2. In my professional circles (in the field of software) people often say that the top n% of devs are m times as productive as the average dev, where both n and m are somewhere around 10. Over time this statement seems to be spoken with dread, not joy, as we all realize, “There's a (100 − n)% chance I'll be one of the people out of a job when the n% write an AI that's m − 1 times as productive as me.” The AI will make some embarrassing mistakes and its work will lack taste and craft, but will have speed to make up for it. Its biggest problems will be fixed quickly by the smartest people. My biggest problems are harder to fix and I only have myself. For the project of humanity and living a meaningful life, I really hope we can all have eachother.

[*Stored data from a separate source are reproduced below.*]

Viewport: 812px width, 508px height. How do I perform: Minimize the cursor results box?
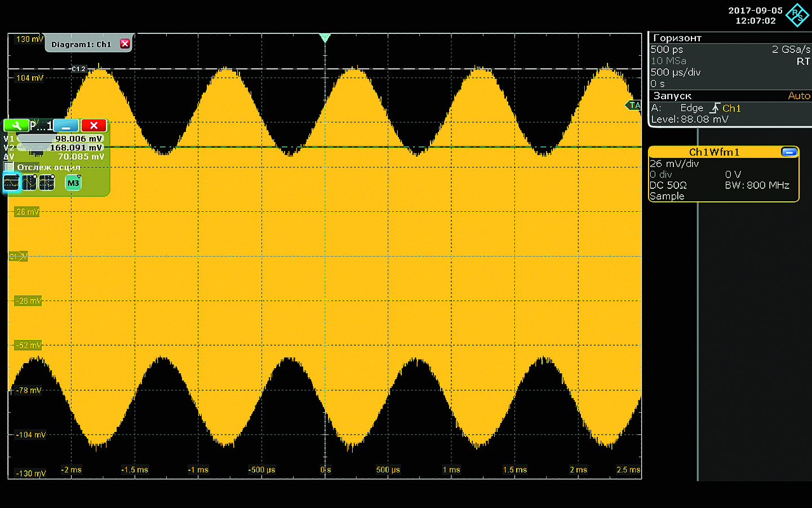point(66,126)
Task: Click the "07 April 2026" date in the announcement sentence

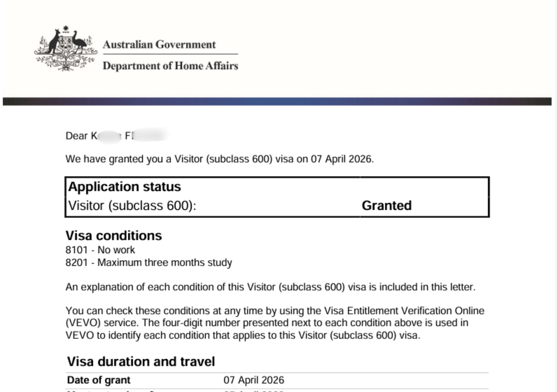Action: pos(342,159)
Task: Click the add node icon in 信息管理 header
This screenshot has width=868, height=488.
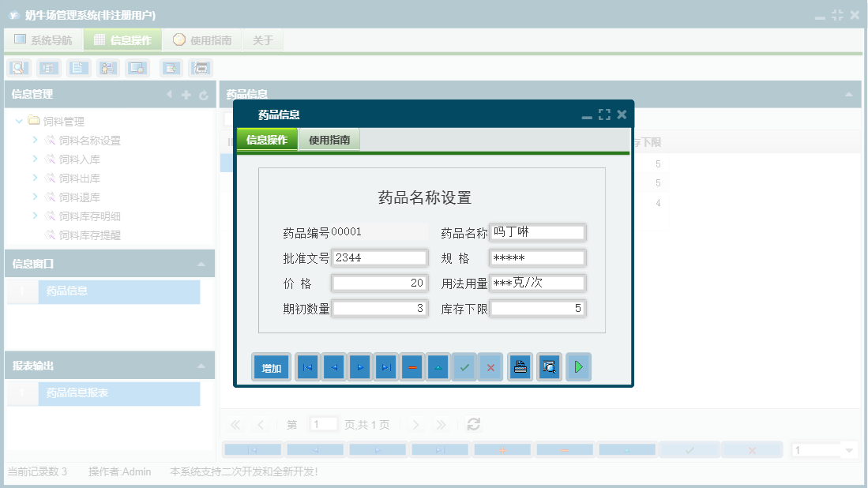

3. I'll repeat that link from #1 about economic pessimism. I had a bit of a similar thought when I saw a flowchart about how to vote in mid-primary season, including both Ds and Rs (I think Matthew James drew it), where the top-line question was, “Is shit fucked?” A “Yes” answer led to more questions, and ultimately, Bernie, Trump, or Cruz; a “No“ answer ultimately to Clinton or Kasich. Shit is more fucked for, broadly, people that aren't white in America, but for white people shit is fucked in relatively novel ways. This is part of the story behind the demography of the 2016 Dem primary, but probably not all of it.
4. I can't find it right now (so much for ubiquitous information), but I remember reading some quotation of a famous existentialist author upset that his novel was called a “psychological” novel by a critic, because of course the novel was not about some particular psychology (the author's own?) but about some fundamental fact of the human condition viewed soberly, or something. This is how I made sense of it before filing it away but I don't really know about this stuff; anyway, I wondered if maybe the lowly critic had it right, and if maybe the author knew it. That's what I think when I listen to any album Kanye West has made after his... err... 2008 collapse. It doesn't put him in bad company. I think the same thing when I listen to any album Bob Dylan has made starting with Blonde on Blonde.

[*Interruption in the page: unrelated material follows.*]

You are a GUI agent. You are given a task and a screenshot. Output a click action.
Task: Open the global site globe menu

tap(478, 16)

5. Some U.S. Senator just quoted Psalm 109 (of the Bible), to pray for U.S. President Barack Obama, “May his days be few.” You wouldn't have to be in an age of ubiquitous information, any U.S. hotel room in the last hundred years would do, to be able to quickly check the context. The “days”, unambiguously, were the days of a ruler's life, not his days left in office. Anyway, you wouldn't have to be in an age of ubiquitous information, any room with a calendar in it would do, to know the number of days a lame-duck President has left in office, except in the case of death or impeachment, and a Senator need not pray for an impeachment, merely call some like-minded Representative! Seems pretty clear-cut: the Senator openly prayed for the President's death! On the other hand, people use scripture in weird ways sometimes. A few years ago I was at a Christian service that featured a reading from a psalm that was excerpted in a strange way (with no explanation given), starting near but not at the beginning, and with several verses snipped out in odd places; that might be a reasonable way to quote exposition or dialog, cutting irrelevant or repetitive parts, but not poetry! Later that day I was in a hotel room, and I'm a curious fellow, so I got out the old Gideon Bible and looked up the psalm in question, and it turned out that all the cuts were basically done to hide the context, involving military triumph. Anyway, I'm sure this sort of thing happens all the time in all sorts of churches when it's more important to quote the words of the Old Testament (because that's what fits in the liturgy, and liturgical authority is all today's church has left, having lost all reasonable claim to authority on matters of truth or morality — I won't go any more into that but I heard it from the pulpit so I'll leave it here without proof) than to quote words in a way that basically preserves their meaning and tells you something about why they were written. So the prevalence of this practice gives the Senator at least some cover. Which is kind of dumb.